Re: A Deep Dive on the Recent Widespread DNS Hijacking

2019-02-24 Thread Montgomery, Douglas (Fed)
Keith,

You are right, if you can compromise a registrar that permits DNSSEC to be 
disabled (without notification/confirmation to POCs etc), then you only have a 
limited period (max of DS TTL) of protection for those resolvers that have 
already cached the DS.

If that makes DNSSEC irrelevant in this specific scenario is in the eye of the 
beholder I guess. I agree in that specific scenario it is not preventative.  

In the 3rd attack noted below, do we know if the CA that issued the DV CERTS 
does DNSSEC validation on its DNS challenge queries?

Hopefully folks who deploy DNSSEC signed zones test validation on their domains 
on a regular basis, and I would hope that a CA issuing DV CERTS would do DNSSEC 
validation on signed zones in their DNS challenges.

Given that this is only one vector for attacks of a similar style, it seems 
like locking down the underlying infrastructure is still a good idea.

The paper below mentioned in a NANOG talk last week gives food for thought.

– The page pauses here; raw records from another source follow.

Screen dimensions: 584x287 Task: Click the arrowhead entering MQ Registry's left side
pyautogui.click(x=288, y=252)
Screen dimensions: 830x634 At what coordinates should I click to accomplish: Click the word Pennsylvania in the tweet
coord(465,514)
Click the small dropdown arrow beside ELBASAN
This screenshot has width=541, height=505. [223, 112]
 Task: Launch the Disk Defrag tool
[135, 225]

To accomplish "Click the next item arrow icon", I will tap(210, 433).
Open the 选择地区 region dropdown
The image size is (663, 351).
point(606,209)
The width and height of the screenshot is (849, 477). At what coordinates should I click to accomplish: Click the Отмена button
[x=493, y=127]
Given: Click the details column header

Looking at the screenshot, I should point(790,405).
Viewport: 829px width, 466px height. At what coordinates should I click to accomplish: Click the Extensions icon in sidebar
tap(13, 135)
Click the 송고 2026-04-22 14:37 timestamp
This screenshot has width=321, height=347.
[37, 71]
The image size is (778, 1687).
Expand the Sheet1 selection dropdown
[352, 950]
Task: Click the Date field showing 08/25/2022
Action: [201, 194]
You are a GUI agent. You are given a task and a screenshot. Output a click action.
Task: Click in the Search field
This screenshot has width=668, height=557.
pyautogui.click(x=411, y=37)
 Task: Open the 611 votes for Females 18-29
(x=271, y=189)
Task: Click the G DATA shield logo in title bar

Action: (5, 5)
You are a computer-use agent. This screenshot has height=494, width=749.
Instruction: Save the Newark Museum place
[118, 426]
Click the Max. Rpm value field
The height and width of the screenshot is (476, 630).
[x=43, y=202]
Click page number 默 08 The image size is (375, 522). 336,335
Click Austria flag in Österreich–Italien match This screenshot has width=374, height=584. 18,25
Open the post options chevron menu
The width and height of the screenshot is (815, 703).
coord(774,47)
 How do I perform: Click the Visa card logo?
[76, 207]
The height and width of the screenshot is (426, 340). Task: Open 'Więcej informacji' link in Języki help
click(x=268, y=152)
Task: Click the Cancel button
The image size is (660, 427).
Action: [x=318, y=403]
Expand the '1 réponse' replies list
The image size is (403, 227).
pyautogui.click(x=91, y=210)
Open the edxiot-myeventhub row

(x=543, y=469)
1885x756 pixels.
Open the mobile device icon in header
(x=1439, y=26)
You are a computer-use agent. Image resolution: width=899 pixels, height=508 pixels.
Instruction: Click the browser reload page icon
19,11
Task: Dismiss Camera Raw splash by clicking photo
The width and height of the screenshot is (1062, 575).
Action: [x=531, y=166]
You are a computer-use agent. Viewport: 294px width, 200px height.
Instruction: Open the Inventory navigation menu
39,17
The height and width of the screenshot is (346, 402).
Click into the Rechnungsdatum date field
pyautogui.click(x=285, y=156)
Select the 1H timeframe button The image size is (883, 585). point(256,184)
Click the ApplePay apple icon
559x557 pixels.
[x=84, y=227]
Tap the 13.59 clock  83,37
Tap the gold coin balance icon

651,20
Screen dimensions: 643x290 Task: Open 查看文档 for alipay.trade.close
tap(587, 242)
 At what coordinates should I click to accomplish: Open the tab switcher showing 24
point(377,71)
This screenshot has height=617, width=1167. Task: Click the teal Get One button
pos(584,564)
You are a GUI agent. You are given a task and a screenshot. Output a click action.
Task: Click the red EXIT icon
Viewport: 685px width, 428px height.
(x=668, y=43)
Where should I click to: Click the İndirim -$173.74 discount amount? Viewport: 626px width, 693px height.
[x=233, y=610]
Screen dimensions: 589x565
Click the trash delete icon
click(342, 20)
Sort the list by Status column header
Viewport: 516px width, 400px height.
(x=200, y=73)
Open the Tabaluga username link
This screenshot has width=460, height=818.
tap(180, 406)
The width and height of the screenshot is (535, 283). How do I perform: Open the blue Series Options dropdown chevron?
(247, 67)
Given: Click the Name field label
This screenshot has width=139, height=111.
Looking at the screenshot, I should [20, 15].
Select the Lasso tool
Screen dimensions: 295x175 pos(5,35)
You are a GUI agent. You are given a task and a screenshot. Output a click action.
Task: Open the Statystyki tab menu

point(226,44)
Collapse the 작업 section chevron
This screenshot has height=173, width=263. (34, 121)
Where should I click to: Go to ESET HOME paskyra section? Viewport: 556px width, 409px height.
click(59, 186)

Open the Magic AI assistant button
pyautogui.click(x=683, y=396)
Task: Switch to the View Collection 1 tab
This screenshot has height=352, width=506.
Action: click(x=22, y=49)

Bamboozling Certificate Authorities with BGP
https://www.usenix.org/conference/usenixsecurity18/presentation/birge-lee

dougm
-- 
DougM at NIST
 

On 2/24/19, 8:52 PM, "Keith Medcalf"  wrote:


Obviously none of y'all read the report.  Here is the relevant quote:

""""
DNSSEC protects applications from using forged or manipulated DNS data, by 
requiring that all DNS queries for a given domain or set of domains be 
digitally signed. In DNSSEC, if a name server determines that the address 
record for a given domain has not been modified in transit, it resolves the 
domain and lets the user visit the site. If, however, that record has been 
modified in some way or doesn’t match the domain requested, the name server 
blocks the user from reaching the fraudulent address.

While DNSSEC can be an effective tool for mitigating attacks such as those 
launched by DNSpionage, only about 20 percent of the world’s major networks and 
Web sites have enabled it, according to measurements gathered by APNIC, the 
regional Internet address registry for the Asia-Pacific region.

Jogbäck said Netnod’s infrastructure suffered three separate attacks from 
the DNSpionage attackers. The first two occurred in a two-week window between 
Dec. 14, 2018 and Jan. 2, 2019, and targeted company servers that were not 
protected by DNSSEC.

However, he said the third attack between Dec. 29 and Jan. 2 targeted 
Netnod infrastructure that was protected by DNSSEC and serving its own internal 
email network. Yet, because the attackers already had access to its registrar’s 
systems, they were able to briefly disable that safeguard — or at least long 
enough to obtain SSL certificates for two of Netnod’s email servers.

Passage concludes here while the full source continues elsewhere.